[Related articles/posters: None: require molecules] |
Substrate-Directed Formation of Catalytic Metallo-Oligopeptides
Gideon Fleminger+, Etty Kochavi* and Akiva Bar-Nun*,
+Department of Molecular Microbiology and Biotechnology and
*Department of Geophysics and Planetary Sciences, Tel Aviv University,
Tel Aviv, Israel, 69978
Enzymatic reactions involve the association of specific amino acid residues
in the enzyme active site with certain groups on the substrate molecule,
via a series of subtle, non-covalent interactions. We suggest that this
type of specific recognition, under certain conditions, can be utilized
for substrate-induced synthesis of catalytic oligopeptides. Incubation
of a given substrate with a mixture of amino acids (and possibly with certain
metal ions) may cause their assembly into an "active-site-like"

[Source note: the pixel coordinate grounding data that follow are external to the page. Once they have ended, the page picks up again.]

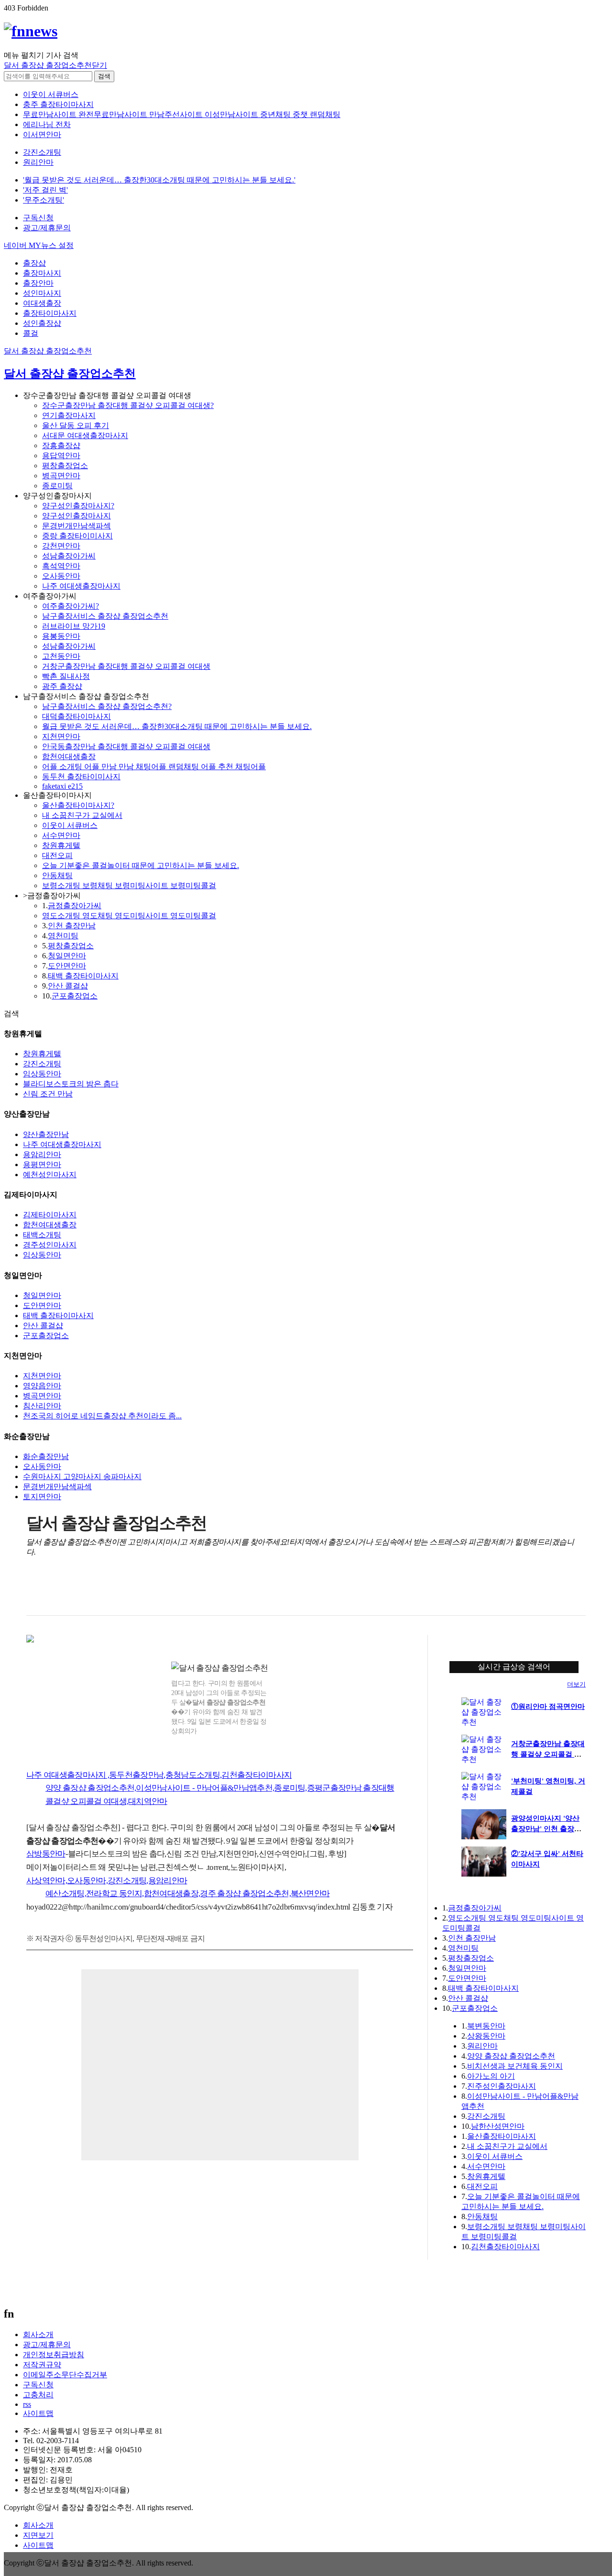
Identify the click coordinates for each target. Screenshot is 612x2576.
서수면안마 (61, 835)
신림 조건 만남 (48, 1094)
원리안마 (38, 162)
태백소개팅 (42, 1235)
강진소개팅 (42, 152)
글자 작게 (557, 1592)
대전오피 (57, 855)
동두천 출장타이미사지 (81, 777)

pocket. Upon addition of a condensing agent, a (metallo)oligopeptide should
be formed, which interacts with the substrate in a specific manner. Under
certain conditions, the newly-formed molecule should act on the substrate
as an enzyme. To examine this hypothesis experimentally, we used the substrate
o-nitrophenol--D-galactopyranoside (ONPG) as a molecular template to assemble
certain amino acids and to synthesize a specific catalyst, capable of cleaving
the same substrate. This was achieved by incubation of ONPG with a mixture
of free amino acids, FeSO4 and a condensing agent (dicyandiamide)
at elevated temperatures. The reaction rate (d[product]/d2t)
increased linearly with time, indicating an acceleration regime, where
the substrate generates the formation of a catalyst. This catalyst was
purified by RP-HPLC and identified as Cys2-Fe+2 by
a series of structural and chemical analyses. It was shown to catalyze
the hydrolysis of ONPG, used to assist its own formation. Based on specificity
studies, kinetic data and molecular imaging, a model for the structure
and mode of action of this catalyst is proposed.